C’est l’histoire du manteau d’Alcide De Gasperi. Elle raconte qu’au sortir de la Deuxième Guerre mondiale, lorsque le président du Conseil de la nouvelle Italie républicaine s’envola pour une visite officielle à la Maison-Blanche, il portait un manteau emprunté à l’un de ses ministres, Attilio Piccioni.

Dans une version apocryphe, De Gasperi porte un manteau retourné, c’est-à-dire démonté et recousu de manière à arborer la face non élimée du tissu; une pratique courante dans les familles pauvres mais dignes du temps jadis.

Le fait même qu’il engendre des variantes indique que le récit, basé sur des faits avérés*, est entré de plain-pied dans la tradition orale de la Péninsule. Les parents narrent la parabole à leurs enfants pour évoquer une époque fabuleuse où la classe politique italienne, soucieuse de décence face à une majorité de citoyens appauvris, mettait un point d’honneur à vivre sobrement. Du temps où les hommes s’appelaient Alcide, expliquent les aînés, la frugalité était une vertu et l’honnêteté un argument électoral.

L’autre jour, un député italien tout neuf convoquait à nouveau le père de la République dans une interview au Corriere della Sera: Mario Giarrusso, avocat à Catane et élu du mouvement Cinque Stelle de Beppe Grillo, entendait prouver, au moment de faire ses valises pour Rome, qu’une fois dans la ville de toutes les salissures, il ne se laisserait pas corrompre par la caste des «misérables» (les politiciens, donc).
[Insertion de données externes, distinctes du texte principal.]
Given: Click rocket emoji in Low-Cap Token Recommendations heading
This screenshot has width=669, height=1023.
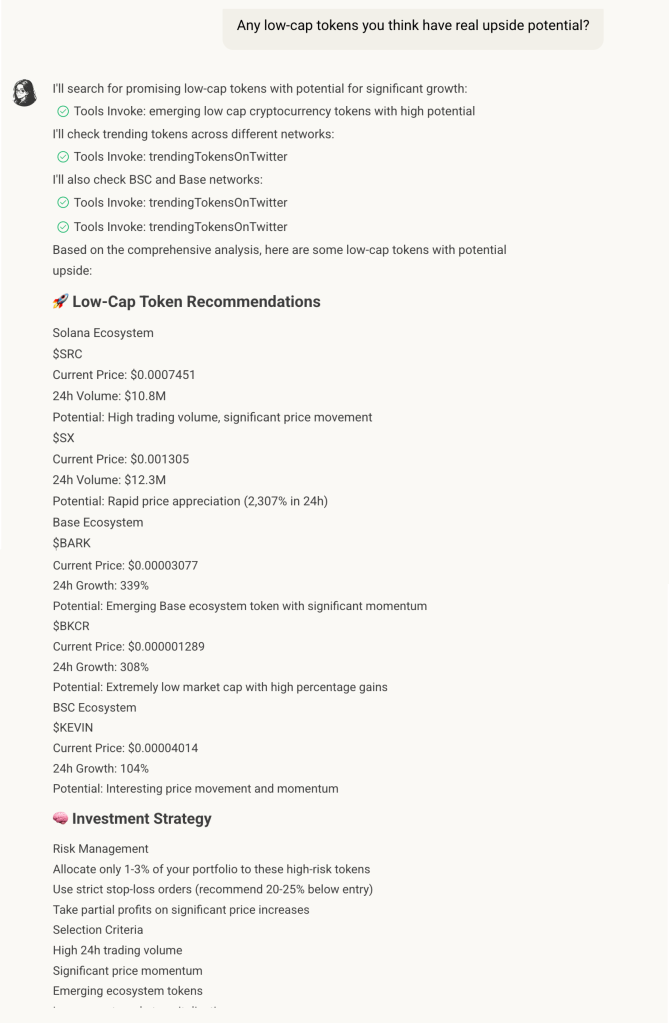Looking at the screenshot, I should (x=60, y=302).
Mais quel symbole mettre en avant? Une doudoune second hand ? En 2013, au prix où sont les fringues chez H&M, le registre vestimentaire a perdu de sa pertinence.

Celui du logement, en revanche, reste signifiant. Outre son manteau, De Gasperi partageait son appartement romain avec deux parlementaires; Mario Giarrusso a décidé de faire pareil. A l’instar de nombre de ses camarades «grillini», il cherche une coloc et le fait savoir. L’exemple repoussoir étant celui de l’ex-ministre socialiste De Michelis qui, en dix-sept ans de séjour romain, avait réussi à griller 400 millions de lires au Grand Hotel Plaza.

Mais le registre le plus chaud, proche des sens et des émotions, c’est bien sûr celui de la nourriture. Selon le Corriere, les 163 députés et sénateurs élus sur la liste du mouvement populiste n’auraient pas pour seule caractéristique d’être jeunes et inexpérimentés. Ils compteraient aussi une bonne proportion de végétariens. Sur le territoire des tripes à la romaine, je ne vois pas de manière plus efficace de signifier son viscéral rejet du système, agro-politico-énergético dominant. Rome, je te vomis. Et pour rester pur, je soigne mon régime.

Les élus tout neufs mangeront donc des penne all’arrabbiata en cuisine communautaire, plutôt que des spaghettis au caviar sur la place du Panthéon. Admettons que c’est un pas en avant pour renouer avec l’esprit de De Gasperi.

S’ils pouvaient se souvenir, en plus, que l’illustre Alcide a été un des grands artisans de l’idée européenne, cela me donnerait une petite raison de ne pas désespérer complètement de l’Italie.

* La Casta, de Gian Antonio Stella et Sergio Rizzo, Ed. Rizzoli, 2007.